[[ Extracted text open ]]

We now have a robot winning Jeopardy, cars that can speak to us, and countless options for wireless communication. Since discovering the structure of DNA, we’ve sequenced several genomes, engineered genetically modified organisms for research and food, and made substantial progress in illuminating the molecular basis of many diseases.
Not to mention ongoing efforts in creating alternative energy, improving cancer treatments, promoting the health and development of third world countries, figuring out how we are related to everything else in the universe, and countless other important and exciting initiatives.
In the midst of all this innovation, I think it’s interesting to ponder where we are headed, as science is growing increasingly more interdisciplinary while the world is becoming more interconnected.
In an article by Jonah Lehrer in The New York Times, Lehrer describes a potentially pessimistic view of the future of innovation, based on the ideas of theoretical physicist Geoffrey West:
“Because our lifestyle has become so expensive to maintain, every new resource now becomes exhausted at a faster rate. This means that the cycle of innovations has to constantly accelerate, with each breakthrough providing a shorter reprieve. The end result is that cities aren’t just increasing the pace of life; they are also increasing the pace at which life changes. ‘It’s like being on a treadmill that keeps on getting faster,’ West says. ‘We used to get a big revolution every few thousand years. And then it took us a century to go from the steam engine to the internal-combustion engine. Now we’re down to about 15 years between big innovations. What this means is that, for the first time ever, people are living through multiple revolutions. And this all comes from cities. Once we started to urbanize, we put ourselves on this treadmill. We traded away stability for growth. And growth requires change.'”

[[ Extracted text closed ]]
[[ Information shown open ]]

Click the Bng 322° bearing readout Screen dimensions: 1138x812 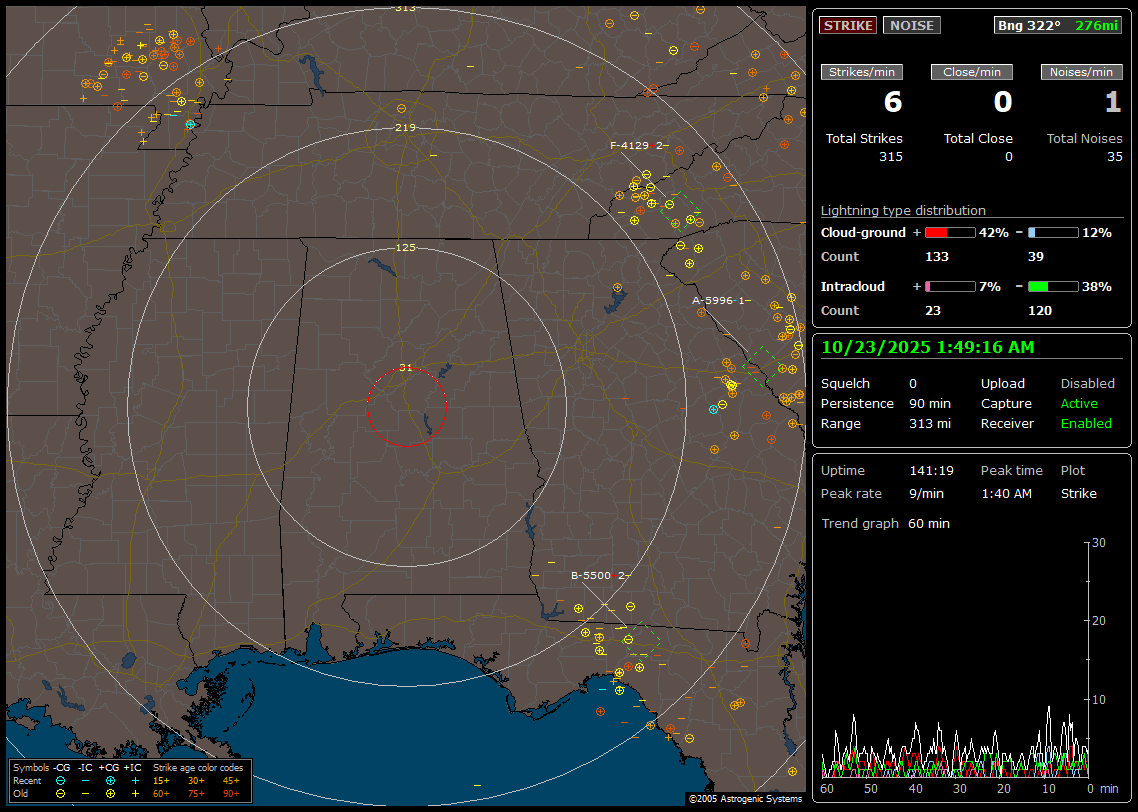tap(1029, 25)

[[ Information shown closed ]]

### [Required work]
Please revise the text on innovation by writing out everything from "Not to mention" down to "becoming more interconnected." again, with "interdisciplinary" changed to "collaborative".

### [Answer space]
Not to mention ongoing efforts in creating alternative energy, improving cancer treatments, promoting the health and development of third world countries, figuring out how we are related to everything else in the universe, and countless other important and exciting initiatives.
In the midst of all this innovation, I think it’s interesting to ponder where we are headed, as science is growing increasingly more collaborative while the world is becoming more interconnected.